Changes for version 2.1 Draft 2

• Tests 3.3.1.3.x and 3.3.1.4.x: Added DN with dc-naming form.
• Test 3.3.1.4.2 (Bind With Missing Password) Fixed DN "cn=Paul Cezanne, ou=Americas, ou=Search, o=IMC, c=US" (ou=Americas was missing).
• Test 3.3.2.3 (Search for Entry with Multi-Valued RDN) Definition of the entry was missing. The test is a base search.

Changes for version 2.1 Draft 0

• Test 3.3.1.3.1 (Bind With Simple Password) bind with "cn=Paul Cezanne, ou=Americas, ou=Search, o=IMC, c=US" password "Paul0005"
• Test 3.3.1.4.1 (Bind with Incorrect Credentials) Correction in user's DN : "cn=Paul Cezanne, ou=Americas, ou=Search, o=IMC, c=US"
• Test 3.3.2.1.4 (Less-Than-Or-Equal-To Matching) updated list of entries expected to be returned (5).
• Test 3.3.2.2.1.4 (Substring OR Approximate) Change the approximate part of the filter to (cn~=body). Body is approximately closer to Bette and Buddy than the old value (doh).
• Test 3.3.2.2.3.1 ((Substring OR Substring) AND (Presence AND Presence)) Corrected Merry Aboods name (was Marry).
• Test 3.3.2.2.3.2 ((Approximate AND Substring) OR (Approximate AND Substring)) changed approximate filter (cn~=doh) to (cn=~body) as in 3.3.2.2.1.4. Corrected other part of the filter (homephonenumber was used but not present in any entry).
• Test 3.3.2.7.5 (Dereference Finding Base Object - Aliased Base Object) and Test 3.3.2.7.7 (Always Dereference - Aliased Base Object) are returning 2 entries when success (2 Margaret Thatcher).
• Test 3.3.2.9.7 (invalidDNSyntax for Base-Level Search) base DN has been modified so it is now invalid (no closing quote).
• Test 3.3.3.3.3 (Delete Attribute Using Modify-Replace) the attribute givenname is used instead of uid which is not present in the entry.
  
• New tests 3.3.13.xxx for Schema related tests.
• Updated references to the RFC 2251, 2252, 2253, 2256.

Changes for version 2.0

• Test 3.3.1.3 (Bind With Correct Credentials) is re-numbered and re-named as 3.3.1.3.1 - Bind With Simple Password.
• New tests 3.3.1.3.2 and 3.3.1.4.6 have been added for CRAM-MD5.
• New tests have been added in Section 3.3.12 (which was previously empty) for Paged Results, Server-Side Sorting, Feature Interactions with Paged and Sorted Results, Scrolling View Browsing of Search Results and Language Tags.
• A new section 3.3.15 has been added for tests of Transport Security.
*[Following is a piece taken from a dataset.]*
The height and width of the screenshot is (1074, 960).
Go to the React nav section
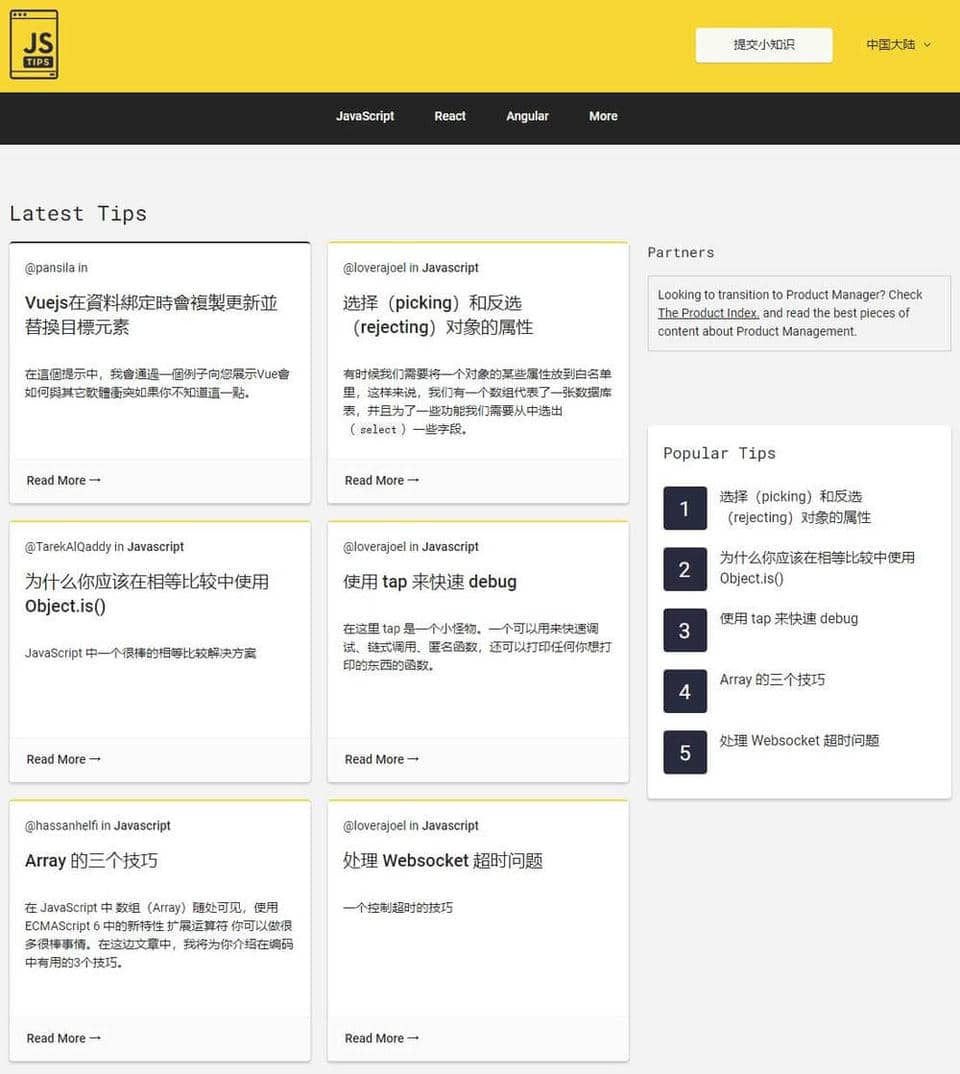(450, 116)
An LDIF addendum file has been created for the extensions tests, which do not use any of the previous test data. The new entries are in four new subtrees of the DIT: ExtendedSearch, ExtendedAdd, ExtendedModify and Security. The previous entries are left undisturbed. The ExtendedSearch subtree contains subtrees "Corporate" and "Languages". The ExtendedAdd and ExtendedModify subtrees are structured in a similar way to the Add and Modify subtrees to allow up to 20 vendors, each with up to 10 clients, to participate in the tests.